Beetle with tiny computer backpack is world's smallest cyborg insect, say NTU researchers

Researchers in NTU have developed what they call the world's first cyborg insect, using a species of darkling beetles and attaching a tiny computer to their backs.
Researchers in NTU have developed what they call the world's first cyborg insect, using a species of darkling beetles and attaching a tiny computer to their backs. ST PHOTO: KELVIN CHNG

SINGAPORE - A swarm of beetles, carrying tiny computers as backpacks, could one day be crawling through cracks and crevices in search of survivors during rescue missions.

Researchers from Nanyang Technological University (NTU) have developed what they say is the world's smallest cyborg insect, which they can move right and left, backward and forward, with the click of a button.

Using a species of darkling beetles that measures just 2cm to 2.5cm long and weighs only 0.5g, the team attached a tiny computer of the same weight on the back of each beetle using beewax.

Using a remote control, they can send electrical pulses to the insect's antennae through implanted silver wire electrodes.

The electric pulses mimic those that the insect would feel when its antennae touch an object, which causes the insect to turn on its escape mechanism.

Sending an electric pulse to its right antenna makes it turn left, and vice-versa.

At present, two 1.55-V coin cell batteries can operate the tiny computer continuously for up to eight hours. The team hopes to extend this to three days through ways such as using a biofuel cell, which can generate power using glucose in the insect.

A paper on the work was published in scientific journal Soft Robotics recently.

The team is currently developing sensors to detect things like carbon dioxide, temperature and the vibration of heartbeats, which they will integrate into the beetle's backpack to aid in its detection of human life.

"In the aftermath of a disaster, many survivors remain buried and the rescue teams are often not clear which sites they should comb. We need tools that can get through small spaces to help them find missing people," said Assistant Professor Hirotaka Sato from NTU's School of Mechanical and Aerospace Engineering, who led the research.

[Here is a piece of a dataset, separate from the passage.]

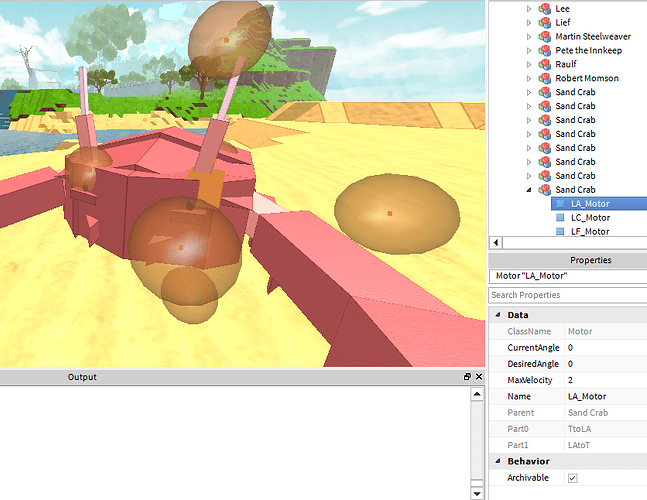Collapse the Data properties section
Image resolution: width=647 pixels, height=500 pixels.
497,315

The paper's first author, NTU research fellow Vo Doan Tat Thang, noted that as the beetles are commonly found in the environment, they are unlikely to affect the balance of the ecosystem even if they get lost.


Two years ago, the same team created a cyborg giant flower beetle, which could take flight and change directions using radio signals. It was also developed for search-and-rescue missions. However it is bigger at 6cm in length, making it less efficient in getting into cracks and crevices.

It is, however, still early days before these cyborg insects are deployed for their first real life missions. Dr Sato said it might take another five to 10 years before this happens.

Critics have slammed such research, with some calling it "animal torture" and others asking why robots cannot be used instead.

Dr Sato said miniature robots need large amount of energy to operate, hence requiring them to be wired. Complex algorithms are also needed to help them walk and avoid obstructions.

"You also need to assemble very tiny parts which take weeks. For search-and-rescue missions, we need hundreds of robots, and creating that many quickly is not realistic," he added.

Singapore's ethics for animal experimentation, as laid out in the National Advisory Committee for Laboratory Animal Research (NACLAR) Guidelines, also does not apply to invertebrates such as beetles.

The research team said it conducted the study with "utmost care" for the beetles to ensure that they were not harmed.

"The beetles also continued to eat, move and behave normally after the experiment," said Dr Sato.